Texto proporcionado:
::::::

Por eso, cuando celebramos nuestra fe a lo largo de todo el año, y particularmente en la Semana Santa, se actualiza para nosotros la obra de la Redención realizada por Cristo y así, la Iglesia y los cristianos, somos santificados y renovados. Cristo dio su vida por nosotros de una vez para siempre, Él nos ama y, hasta el fin del mundo, continúa entregándose para purificarnos de todo mal y para que podamos ser en plenitud hijos de Dios.
Esta es la gran verdad de nuestra fe: Dios nos ha elegido desde antes de la creación del mundo para que fuésemos sus hijos, santos e intachables ante él por el amor. Y, para hacerlo posible, nos entregó a su propio Hijo, mediante el cual, por su sangre, tenemos la redención, el perdón de los pecados (cf. Ef. 1,4-7). Al celebrar todo esto en la Semana Santa, con espíritu de fe, la Iglesia y los cristianos somos santificados y renovados.
Lamentablemente, a veces, no valoramos ni sentimos necesidad del perdón y de la santificación que Dios nos ofrece, porque consideramos que no tenemos pecados. Sin embargo, san Juan nos previene contra la soberbia de creernos buenos: “Si decimos que no hemos pecado, nos engañamos y la verdad no está en nosotros. Pero, si confesamos nuestros pecados, él, que es fiel y justo, nos perdonará los pecados y nos limpiará de toda injusticia” (1Jn. 1,8-9). Por eso, con palabras de San Pablo, me digo a mí mismo y exhorto a todos “a no echar en saco roto la gracia de Dios” (1Cor. 6,1). Hagamos posible que tenga su efecto en nuestra vida todo lo que Cristo paciente, muerto y resucitado ha hecho por nosotros.
Estamos celebrando, con motivo del Bicentenario de nuestra Diócesis, un Año Santo, un año de gracia y renovación personal, un año para que, “fijos los ojos en el que inició y completa nuestra fe, Jesús” (Heb. 12,2, tomemos mayor conciencia del valor de la fe que hemos recibido.

::::::

Listado para localizar lo descrito:
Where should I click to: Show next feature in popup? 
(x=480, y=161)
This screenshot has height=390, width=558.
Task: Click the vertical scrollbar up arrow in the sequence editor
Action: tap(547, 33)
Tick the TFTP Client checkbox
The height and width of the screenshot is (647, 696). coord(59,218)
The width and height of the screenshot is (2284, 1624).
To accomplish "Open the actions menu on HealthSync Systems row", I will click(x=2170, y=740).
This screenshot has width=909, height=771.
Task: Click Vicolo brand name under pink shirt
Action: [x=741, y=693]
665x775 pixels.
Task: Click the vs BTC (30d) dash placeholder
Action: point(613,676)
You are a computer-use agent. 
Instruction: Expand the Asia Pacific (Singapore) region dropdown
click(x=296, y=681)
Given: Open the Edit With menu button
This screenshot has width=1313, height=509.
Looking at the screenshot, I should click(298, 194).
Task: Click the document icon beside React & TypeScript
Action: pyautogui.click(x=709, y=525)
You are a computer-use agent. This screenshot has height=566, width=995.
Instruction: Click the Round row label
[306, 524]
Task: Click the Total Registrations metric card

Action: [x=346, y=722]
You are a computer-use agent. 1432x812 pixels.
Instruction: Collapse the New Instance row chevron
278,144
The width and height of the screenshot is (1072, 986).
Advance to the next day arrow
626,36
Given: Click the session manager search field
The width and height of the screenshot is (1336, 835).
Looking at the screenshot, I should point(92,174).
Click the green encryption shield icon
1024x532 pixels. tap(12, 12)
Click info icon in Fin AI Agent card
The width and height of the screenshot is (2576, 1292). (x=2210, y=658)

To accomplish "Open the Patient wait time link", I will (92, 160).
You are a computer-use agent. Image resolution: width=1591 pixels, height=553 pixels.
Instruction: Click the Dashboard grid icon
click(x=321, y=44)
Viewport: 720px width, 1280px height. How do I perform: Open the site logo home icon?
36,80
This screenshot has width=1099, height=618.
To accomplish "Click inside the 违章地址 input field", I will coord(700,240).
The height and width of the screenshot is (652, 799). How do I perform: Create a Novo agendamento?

::::::

Consigna:
Edita el tramo del texto sobre la Semana Santa que va desde "Por eso, cuando" hasta "hijos de Dios.", sustituyendo "purificarnos" por "librarnos".

Respuesta del ejercicio:
Por eso, cuando celebramos nuestra fe a lo largo de todo el año, y particularmente en la Semana Santa, se actualiza para nosotros la obra de la Redención realizada por Cristo y así, la Iglesia y los cristianos, somos santificados y renovados. Cristo dio su vida por nosotros de una vez para siempre, Él nos ama y, hasta el fin del mundo, continúa entregándose para librarnos de todo mal y para que podamos ser en plenitud hijos de Dios.